======== Extracted material

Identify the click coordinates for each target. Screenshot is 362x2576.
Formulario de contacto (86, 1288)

================
======== Extracted material

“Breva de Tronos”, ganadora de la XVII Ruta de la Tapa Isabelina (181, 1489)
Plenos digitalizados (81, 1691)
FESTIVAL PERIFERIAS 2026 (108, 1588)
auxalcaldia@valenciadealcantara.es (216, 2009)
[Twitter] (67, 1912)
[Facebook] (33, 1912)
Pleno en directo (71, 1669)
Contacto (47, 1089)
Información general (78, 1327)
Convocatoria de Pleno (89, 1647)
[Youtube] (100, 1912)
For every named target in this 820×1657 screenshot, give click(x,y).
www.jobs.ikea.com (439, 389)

================

Brief:
For every line above that includes the string "click", copy the line.

Answer section:
Identify the click coordinates for each target. Screenshot is 362x2576.
For every named target in this 820×1657 screenshot, give click(x,y).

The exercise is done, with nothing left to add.